SOURCE RECORDS →

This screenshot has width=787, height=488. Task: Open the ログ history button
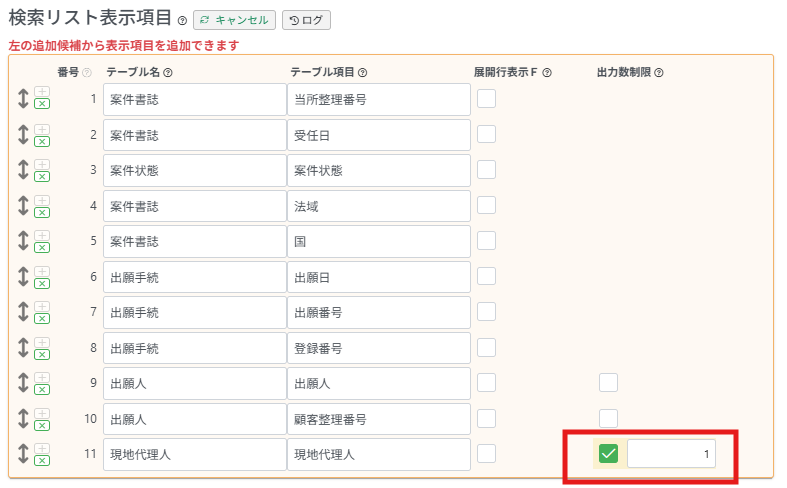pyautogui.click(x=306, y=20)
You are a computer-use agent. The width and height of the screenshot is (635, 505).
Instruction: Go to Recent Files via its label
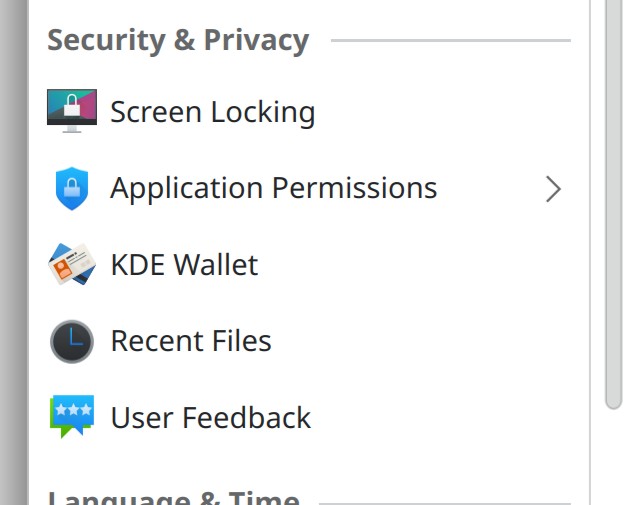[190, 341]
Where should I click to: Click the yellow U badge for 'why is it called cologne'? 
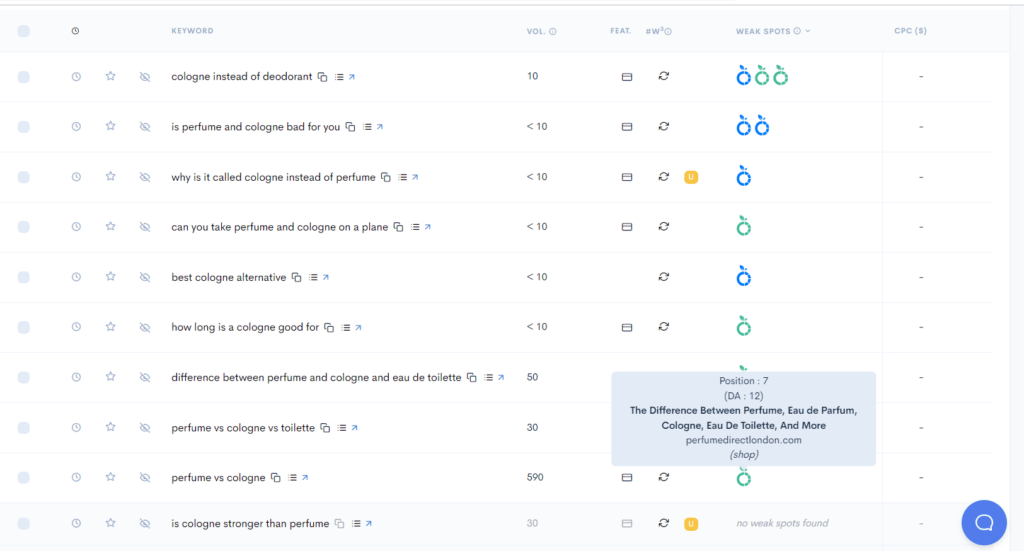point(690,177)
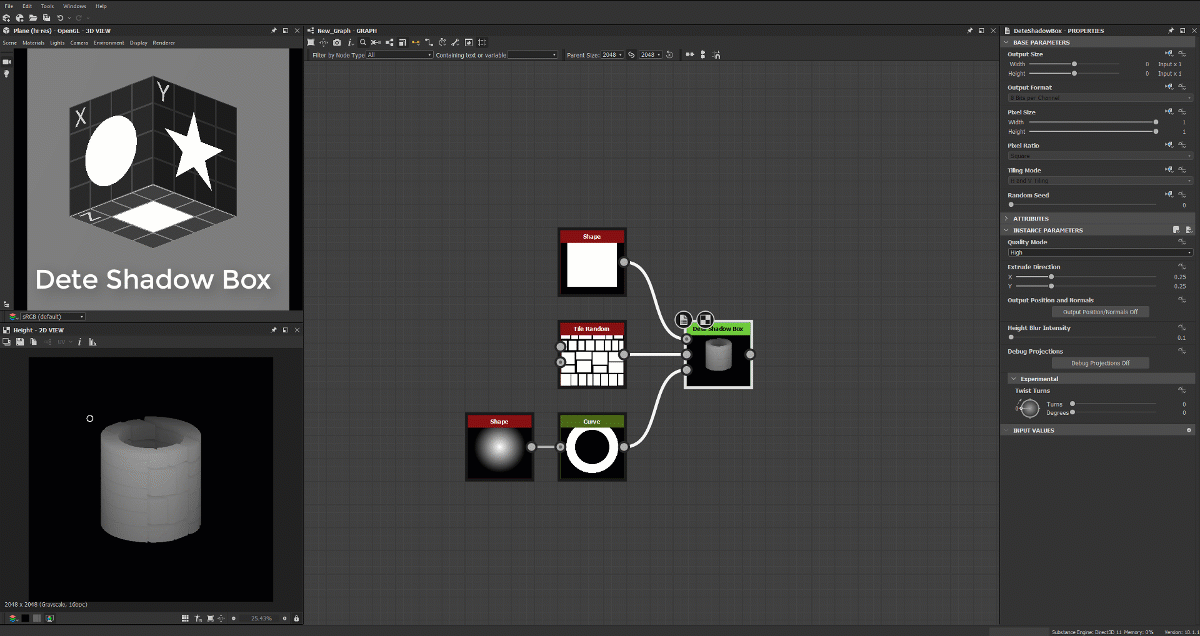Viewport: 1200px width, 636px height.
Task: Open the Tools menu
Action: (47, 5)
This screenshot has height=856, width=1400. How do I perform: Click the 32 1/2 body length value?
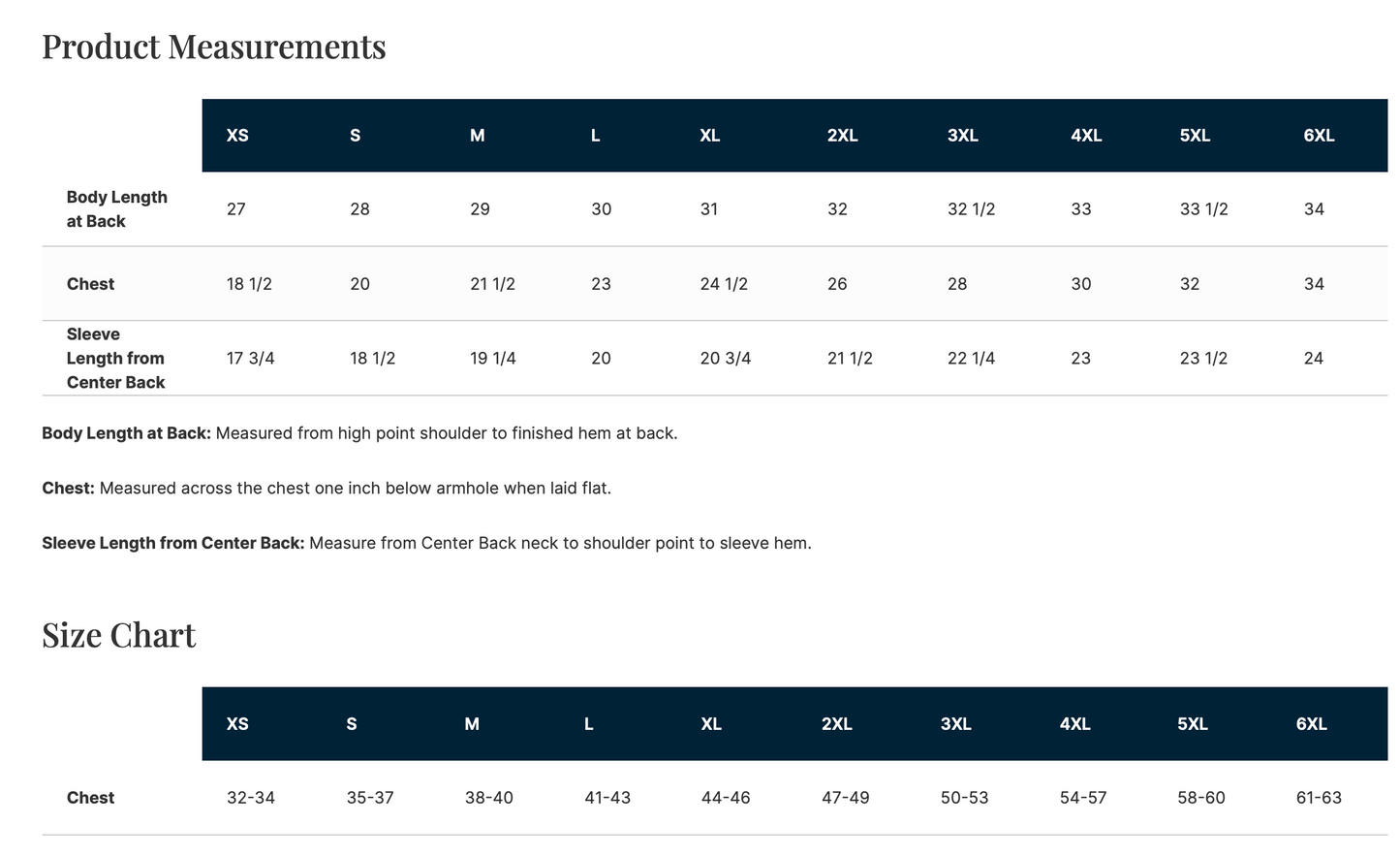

* * *

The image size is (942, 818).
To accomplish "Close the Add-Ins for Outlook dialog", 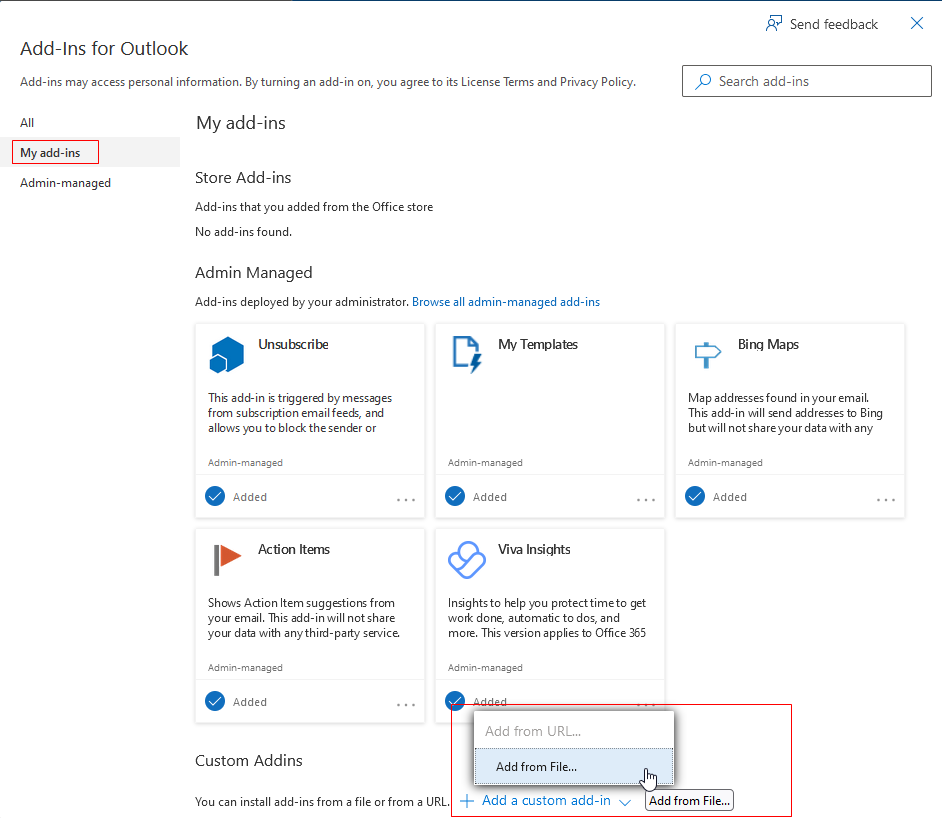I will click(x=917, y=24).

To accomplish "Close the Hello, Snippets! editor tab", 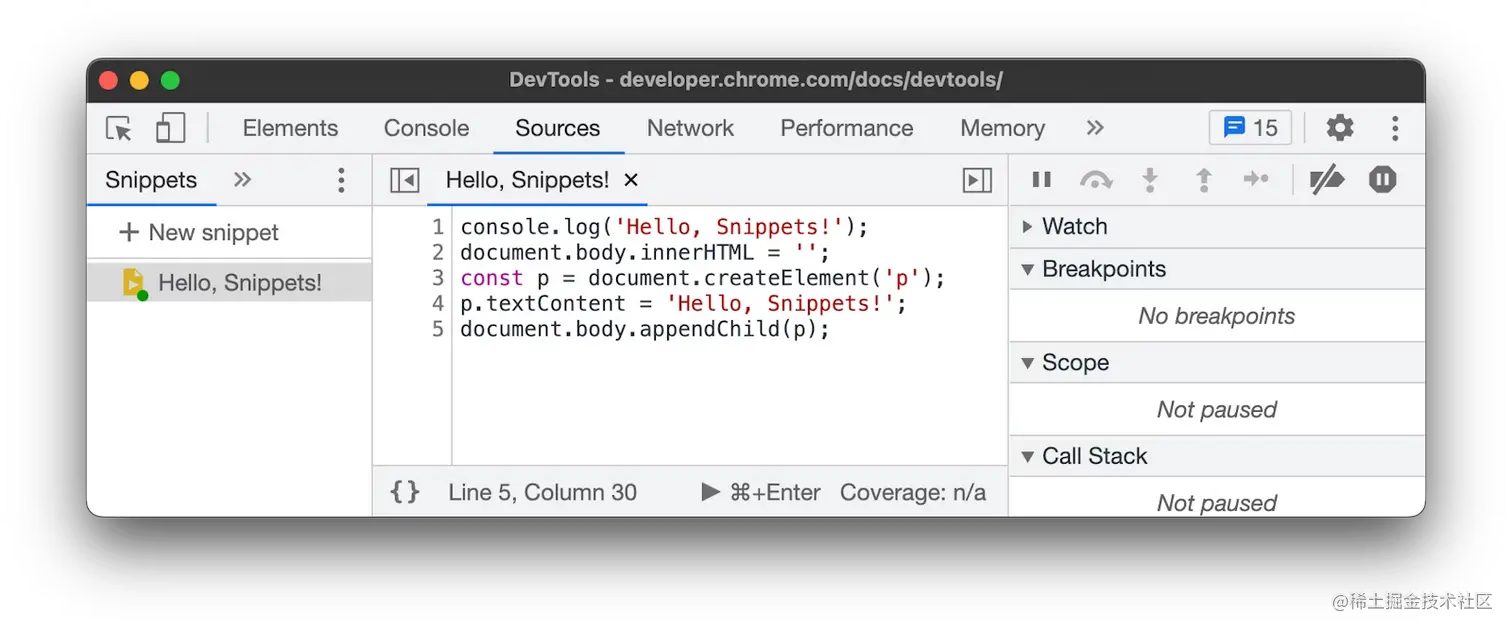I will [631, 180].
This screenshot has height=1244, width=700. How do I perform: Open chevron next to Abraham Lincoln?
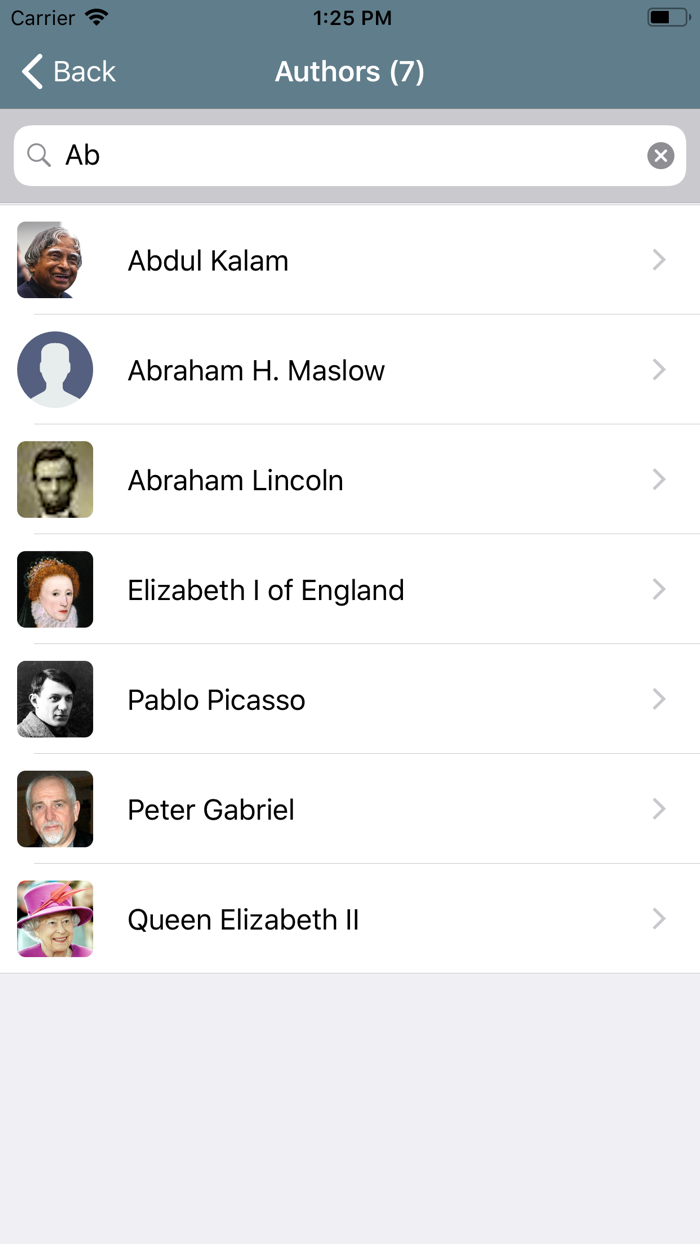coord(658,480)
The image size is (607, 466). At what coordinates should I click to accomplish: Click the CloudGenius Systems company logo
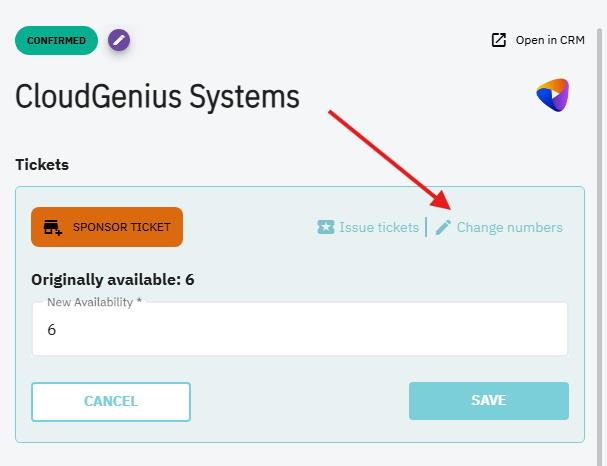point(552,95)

PROBLEM →
Set down word for word the lines above from the one with "This screenshot has width=787, height=488." up to and including the one with "This screenshot has height=856, width=1400.". Omit every picture.

EXPECTED ANSWER →
This screenshot has width=787, height=488. Task: Open the ログ history button
pyautogui.click(x=306, y=20)
You are a computer-use agent. The width and height of the screenshot is (635, 505).
Instruction: Go to Recent Files via its label
[190, 341]
Where should I click to: Click the yellow U badge for 'why is it called cologne'? 
point(690,177)
Viewport: 1200px width, 636px height.
Task: Open the Tools menu
Action: (47, 5)
This screenshot has height=856, width=1400. How do I perform: Click the 32 1/2 body length value?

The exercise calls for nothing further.